From The Voyage of the Dawn Treader:
Context: The boy Eustace has been turned into a dragon. The lion Aslan leads him to a pool that can help his injured leg, but first, the lion says, he must undress – take off his dragon skin. Eustace scratches off one layer of skin, but underneath it he is still a dragon. So he does it again, only to find another layer. After a third time, he is still a dragon.
“Then the Lion said—I don’t know if it spoke—You will have to let me undress you. I was afraid of his claws, I can tell you, but I was pretty nearly desperate now. So I just lay flat down on my back to let him do it.
“The very first tear he made was so deep that I thought it had gone right into my heart. And when he began pulling the skin off, it hurt worse than anything I’ve ever felt. The only thing that made me able to bear it was just the pleasure of feeling the stuff peel off…”
“Well, he peeled the beastly tuff right off—just as I thought I’d done it myself the other three times, only they hadn’t hurt—and there it was lying on the grass: only ever so much thicker, and darker, and more knobbly looking than the others had been. And there was I as smooth and soft as a peeling switch and smaller than I had been.”
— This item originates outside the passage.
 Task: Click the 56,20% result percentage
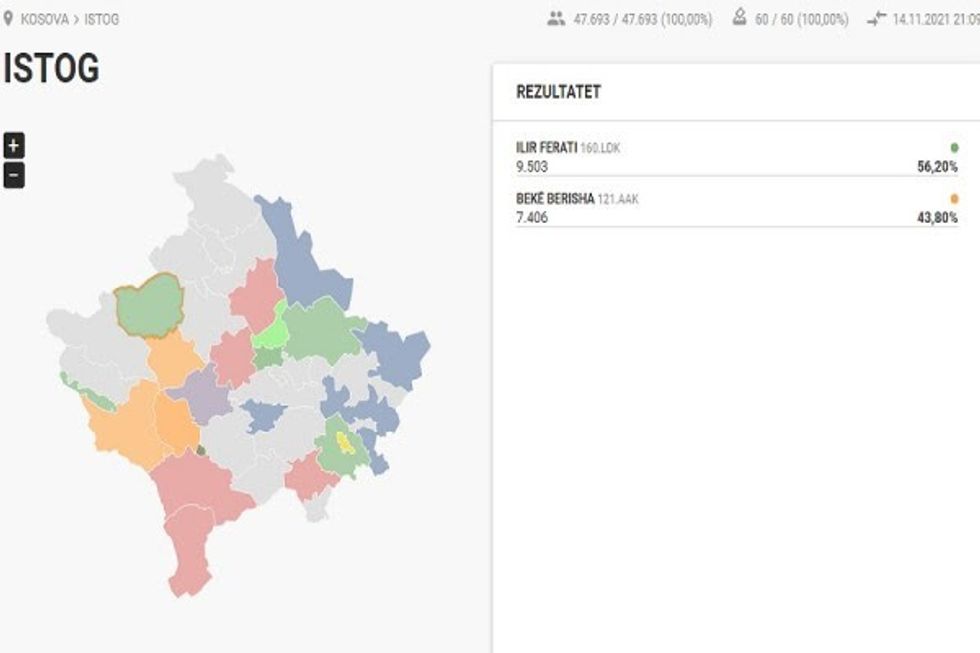click(x=937, y=167)
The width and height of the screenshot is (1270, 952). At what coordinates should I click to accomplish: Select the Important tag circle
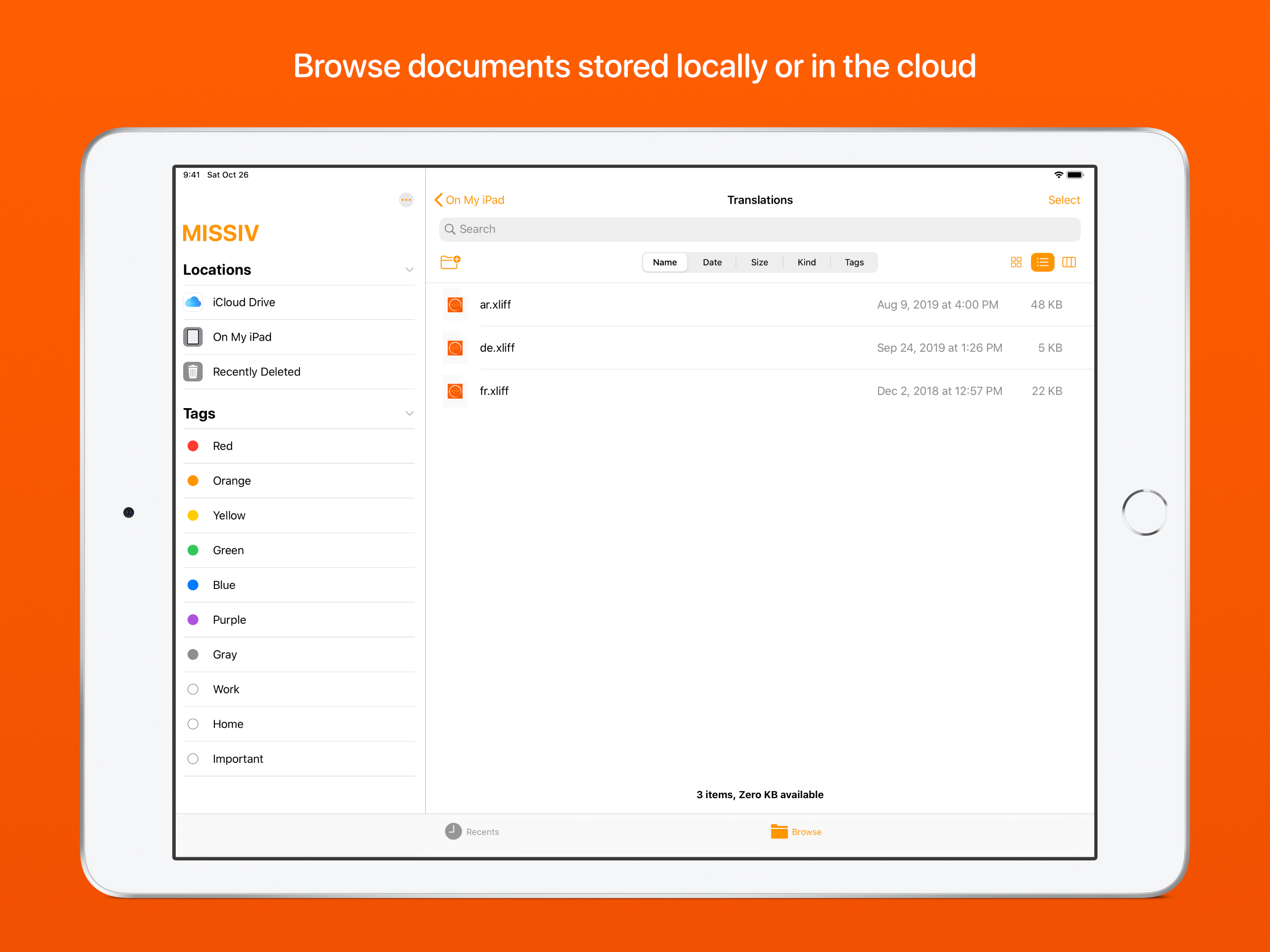tap(193, 759)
Context: The ghost is a deceased soul somewhere in between heaven and hell in the afterlife. He has a lizard attached to him that acts much like a devil on his shoulder. An Angel approaches him and asks if he can kill it.
“Have I your permission?” said the Angel to the Ghost.
“I know it will kill me.”
“It won’t. But supposing it did?”
“You’re right. It would be better to be dead than to live with this creature.”
“Then I may?”
“Damn and blast you! Go on can’t you? Get it over. Do what you like,” bellowed the Ghost: but ended, whimpering, “God help me. God help me.”
Next moment the Ghost gave a scream of agony such as I never heard on Earth. The Burning One closed his crimson grip on the reptile: twisted it, while it bit and writhed, and then flung it, broken backed, on the turf.
“Ow! That’s done for me,” gasped the Ghost, reeling backwards.
The common thread in all of these stories is that any authentic approach to God is an utterly agonizing process. Casting off the sin that encumbers us (or rather, allowing God to cast it off) is the hardest, most painful thing that we can ever do. It will feel like a part of our essential self is being destroyed because our depravity is so ingrained in us that we cannot distinguish our actual self from it, much less separate ourselves from it.
But in the fact the opposite of death will happen – that is, death in any ultimately meaningful sense. The deep transformation that Lewis has in mind here purges the heart of evil and frees us to be our true selves as God intended us to be. And in the process – as the dragon scales are coming off or as the lizard is writhing in the throes of death or as we take those first tentative steps toward the Living Water that quenches all thirst – we experience even deeper within us a release, new breath, cleansing. And of course on the other side, once our thirst is quenched and the ugly skin is cast off and the reptile ripped off our backs, oh what joy await on the other side.
We see this idea echoed in the Bible. Jesus calls those who would follow him to deny themselves and take up their crosses – implements of torture and execution – and the writer of Hebrews notes that He suffered while being tempted. Paul describes a similar death-to-self experience in his letter to the Galatians, writing that “I have been crucified with Christ. It is no longer I who live, but Christ who lives in me.” And Peter connects suffering to the purging of evil when he writes that “whoever has suffered in the flesh has ceased from sin.”
If you would know your Maker in spirit and truth, you must be willing to suffer whatever it takes – any agony and any price. That means allowing God to carve out parts of you that seem integral to your identity, parts that may feel second-nature to you – those parts that you feel you can’t live without even though they keep you bogged down in a wretched mediocrity. There’s no other way to find true, unspoiled, unblemished life.